== Try it ==
Scan the records below for the line with "Viewport: 390px width, 588px" and the line with "Click the tweet text Tbilisi, Georgia.". Repeat those two lines and every line between them exactly, and nothing else.

== Provided records ==
☆ ☆ ☆ ☆
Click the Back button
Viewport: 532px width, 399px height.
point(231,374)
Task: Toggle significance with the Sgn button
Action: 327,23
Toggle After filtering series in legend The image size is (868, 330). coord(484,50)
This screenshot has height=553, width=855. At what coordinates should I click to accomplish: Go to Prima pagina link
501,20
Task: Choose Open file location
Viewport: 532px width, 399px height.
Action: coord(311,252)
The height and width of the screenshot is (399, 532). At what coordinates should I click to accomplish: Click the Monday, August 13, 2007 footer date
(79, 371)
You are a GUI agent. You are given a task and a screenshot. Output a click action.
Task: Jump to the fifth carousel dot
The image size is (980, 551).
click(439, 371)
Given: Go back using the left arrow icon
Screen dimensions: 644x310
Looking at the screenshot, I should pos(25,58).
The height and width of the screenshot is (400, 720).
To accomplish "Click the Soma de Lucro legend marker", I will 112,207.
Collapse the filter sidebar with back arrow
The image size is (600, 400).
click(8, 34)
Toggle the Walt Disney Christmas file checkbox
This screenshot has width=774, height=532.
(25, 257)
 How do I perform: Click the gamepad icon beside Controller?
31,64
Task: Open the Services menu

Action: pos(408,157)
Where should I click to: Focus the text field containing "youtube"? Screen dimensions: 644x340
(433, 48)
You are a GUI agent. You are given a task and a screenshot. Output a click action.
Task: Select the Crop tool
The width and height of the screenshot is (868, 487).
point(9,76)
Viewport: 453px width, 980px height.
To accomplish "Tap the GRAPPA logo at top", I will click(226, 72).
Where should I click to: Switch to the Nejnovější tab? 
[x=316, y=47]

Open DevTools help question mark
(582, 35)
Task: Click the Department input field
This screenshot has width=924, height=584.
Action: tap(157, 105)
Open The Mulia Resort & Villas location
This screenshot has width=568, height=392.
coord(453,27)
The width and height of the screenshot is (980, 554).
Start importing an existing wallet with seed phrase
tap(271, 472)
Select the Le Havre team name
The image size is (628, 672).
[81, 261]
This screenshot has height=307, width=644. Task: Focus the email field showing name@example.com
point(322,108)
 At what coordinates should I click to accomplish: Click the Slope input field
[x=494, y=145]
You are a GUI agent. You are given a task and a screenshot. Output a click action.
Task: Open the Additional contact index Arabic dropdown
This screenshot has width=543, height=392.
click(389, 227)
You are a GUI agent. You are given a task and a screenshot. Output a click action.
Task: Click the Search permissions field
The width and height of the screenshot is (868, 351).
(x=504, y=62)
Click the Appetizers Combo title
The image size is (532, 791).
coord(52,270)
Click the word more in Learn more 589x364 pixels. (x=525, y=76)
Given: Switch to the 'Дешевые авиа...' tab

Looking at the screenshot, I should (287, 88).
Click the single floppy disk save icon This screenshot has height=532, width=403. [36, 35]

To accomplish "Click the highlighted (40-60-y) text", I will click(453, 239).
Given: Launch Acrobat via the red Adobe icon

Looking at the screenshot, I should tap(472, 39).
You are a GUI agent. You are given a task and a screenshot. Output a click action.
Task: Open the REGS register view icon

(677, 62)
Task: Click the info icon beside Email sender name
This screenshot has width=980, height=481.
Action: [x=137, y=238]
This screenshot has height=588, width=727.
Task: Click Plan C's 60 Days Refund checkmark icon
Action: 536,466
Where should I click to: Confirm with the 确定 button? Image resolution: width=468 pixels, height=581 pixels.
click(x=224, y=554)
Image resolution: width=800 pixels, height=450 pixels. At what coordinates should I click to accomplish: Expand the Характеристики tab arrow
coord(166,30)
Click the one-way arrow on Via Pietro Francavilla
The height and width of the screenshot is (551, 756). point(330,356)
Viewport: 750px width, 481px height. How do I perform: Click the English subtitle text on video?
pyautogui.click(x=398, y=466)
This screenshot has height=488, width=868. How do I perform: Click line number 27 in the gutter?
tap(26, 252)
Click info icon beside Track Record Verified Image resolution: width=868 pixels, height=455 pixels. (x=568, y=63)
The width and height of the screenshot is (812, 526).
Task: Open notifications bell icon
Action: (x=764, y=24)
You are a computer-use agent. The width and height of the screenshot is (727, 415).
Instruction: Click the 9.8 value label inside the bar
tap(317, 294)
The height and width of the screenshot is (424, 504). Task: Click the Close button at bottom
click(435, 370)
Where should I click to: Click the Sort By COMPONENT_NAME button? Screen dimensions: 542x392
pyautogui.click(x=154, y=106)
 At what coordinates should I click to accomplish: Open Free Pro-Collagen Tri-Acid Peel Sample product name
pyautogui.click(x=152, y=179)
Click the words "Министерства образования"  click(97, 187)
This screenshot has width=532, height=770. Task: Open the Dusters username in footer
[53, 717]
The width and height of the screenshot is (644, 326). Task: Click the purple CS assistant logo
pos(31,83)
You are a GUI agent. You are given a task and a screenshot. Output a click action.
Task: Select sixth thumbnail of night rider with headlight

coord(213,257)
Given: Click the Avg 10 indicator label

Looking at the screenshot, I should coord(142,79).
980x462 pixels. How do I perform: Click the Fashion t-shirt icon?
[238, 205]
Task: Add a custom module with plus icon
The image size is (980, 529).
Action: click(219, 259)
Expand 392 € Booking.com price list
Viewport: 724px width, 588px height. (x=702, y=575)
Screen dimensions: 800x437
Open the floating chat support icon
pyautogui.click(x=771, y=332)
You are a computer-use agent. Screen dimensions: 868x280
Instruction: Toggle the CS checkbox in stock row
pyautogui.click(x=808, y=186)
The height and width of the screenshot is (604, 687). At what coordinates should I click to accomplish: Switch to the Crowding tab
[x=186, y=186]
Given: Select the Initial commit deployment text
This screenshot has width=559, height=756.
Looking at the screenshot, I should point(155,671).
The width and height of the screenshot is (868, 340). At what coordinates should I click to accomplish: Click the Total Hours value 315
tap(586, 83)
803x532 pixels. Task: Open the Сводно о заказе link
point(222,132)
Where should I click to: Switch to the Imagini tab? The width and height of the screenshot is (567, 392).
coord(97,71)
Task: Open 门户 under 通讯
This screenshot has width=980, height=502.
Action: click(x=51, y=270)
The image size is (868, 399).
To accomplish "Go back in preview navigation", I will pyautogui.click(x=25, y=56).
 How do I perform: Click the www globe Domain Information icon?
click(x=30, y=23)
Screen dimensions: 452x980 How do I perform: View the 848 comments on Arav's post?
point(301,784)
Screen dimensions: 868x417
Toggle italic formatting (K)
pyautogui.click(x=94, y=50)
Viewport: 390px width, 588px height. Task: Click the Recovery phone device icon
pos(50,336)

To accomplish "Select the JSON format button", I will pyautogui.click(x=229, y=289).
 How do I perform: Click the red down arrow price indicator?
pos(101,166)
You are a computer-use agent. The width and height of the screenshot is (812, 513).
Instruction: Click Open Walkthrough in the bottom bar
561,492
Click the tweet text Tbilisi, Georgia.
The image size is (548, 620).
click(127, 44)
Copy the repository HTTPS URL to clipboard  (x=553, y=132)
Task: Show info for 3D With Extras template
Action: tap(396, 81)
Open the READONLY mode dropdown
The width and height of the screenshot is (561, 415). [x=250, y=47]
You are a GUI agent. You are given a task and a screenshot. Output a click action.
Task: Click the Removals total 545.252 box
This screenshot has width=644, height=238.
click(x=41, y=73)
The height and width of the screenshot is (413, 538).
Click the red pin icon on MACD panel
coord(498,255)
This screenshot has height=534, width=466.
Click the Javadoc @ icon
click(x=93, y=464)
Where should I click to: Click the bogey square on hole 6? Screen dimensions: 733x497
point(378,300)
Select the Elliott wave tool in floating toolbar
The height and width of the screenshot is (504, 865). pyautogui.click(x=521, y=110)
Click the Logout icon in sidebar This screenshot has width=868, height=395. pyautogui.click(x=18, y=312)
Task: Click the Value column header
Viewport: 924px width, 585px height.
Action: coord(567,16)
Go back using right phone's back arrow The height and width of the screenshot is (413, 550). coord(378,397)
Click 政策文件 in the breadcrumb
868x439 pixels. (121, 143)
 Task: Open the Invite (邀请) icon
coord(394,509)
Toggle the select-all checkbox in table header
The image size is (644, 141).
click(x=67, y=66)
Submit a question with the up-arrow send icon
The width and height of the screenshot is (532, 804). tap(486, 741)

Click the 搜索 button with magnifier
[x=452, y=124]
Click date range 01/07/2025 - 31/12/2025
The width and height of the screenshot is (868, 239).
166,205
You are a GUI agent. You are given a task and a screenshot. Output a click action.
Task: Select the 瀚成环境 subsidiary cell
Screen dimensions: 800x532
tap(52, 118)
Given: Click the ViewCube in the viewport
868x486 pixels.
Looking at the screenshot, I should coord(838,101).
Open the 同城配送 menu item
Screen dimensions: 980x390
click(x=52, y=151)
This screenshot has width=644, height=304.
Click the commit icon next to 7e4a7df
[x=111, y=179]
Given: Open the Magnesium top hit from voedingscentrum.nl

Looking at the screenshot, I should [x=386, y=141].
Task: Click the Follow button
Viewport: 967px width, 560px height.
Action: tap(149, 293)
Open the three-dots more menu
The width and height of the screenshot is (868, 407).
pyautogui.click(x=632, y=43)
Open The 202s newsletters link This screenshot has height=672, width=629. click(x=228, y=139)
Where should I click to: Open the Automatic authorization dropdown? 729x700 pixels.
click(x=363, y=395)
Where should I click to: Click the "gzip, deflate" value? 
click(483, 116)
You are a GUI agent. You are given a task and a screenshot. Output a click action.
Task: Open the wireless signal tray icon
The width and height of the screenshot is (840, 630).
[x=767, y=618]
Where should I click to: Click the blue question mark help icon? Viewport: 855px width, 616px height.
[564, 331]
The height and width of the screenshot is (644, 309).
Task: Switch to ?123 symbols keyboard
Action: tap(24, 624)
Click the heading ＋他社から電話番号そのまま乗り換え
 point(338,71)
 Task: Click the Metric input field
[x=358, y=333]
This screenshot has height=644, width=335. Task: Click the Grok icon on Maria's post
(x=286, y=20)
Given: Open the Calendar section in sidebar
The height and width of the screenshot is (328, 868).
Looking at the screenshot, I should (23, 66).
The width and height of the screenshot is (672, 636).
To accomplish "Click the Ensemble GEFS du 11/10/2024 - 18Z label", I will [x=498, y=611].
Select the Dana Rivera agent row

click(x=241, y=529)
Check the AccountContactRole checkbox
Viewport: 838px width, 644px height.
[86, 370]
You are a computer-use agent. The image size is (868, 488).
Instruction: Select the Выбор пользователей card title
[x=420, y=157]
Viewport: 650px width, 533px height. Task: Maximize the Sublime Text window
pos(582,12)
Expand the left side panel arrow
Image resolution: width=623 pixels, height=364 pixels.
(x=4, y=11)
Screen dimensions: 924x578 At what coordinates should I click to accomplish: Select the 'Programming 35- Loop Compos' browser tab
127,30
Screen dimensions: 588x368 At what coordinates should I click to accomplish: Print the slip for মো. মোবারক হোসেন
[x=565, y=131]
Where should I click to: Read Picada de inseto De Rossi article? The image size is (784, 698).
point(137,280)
☆ ☆ ☆ ☆
== Output for this exercise ==
Viewport: 390px width, 588px height. Task: Click the Recovery phone device icon
pos(50,336)

To accomplish "Select the JSON format button", I will pyautogui.click(x=229, y=289).
 How do I perform: Click the red down arrow price indicator?
pos(101,166)
You are a computer-use agent. The width and height of the screenshot is (812, 513).
Instruction: Click Open Walkthrough in the bottom bar
561,492
Click the tweet text Tbilisi, Georgia.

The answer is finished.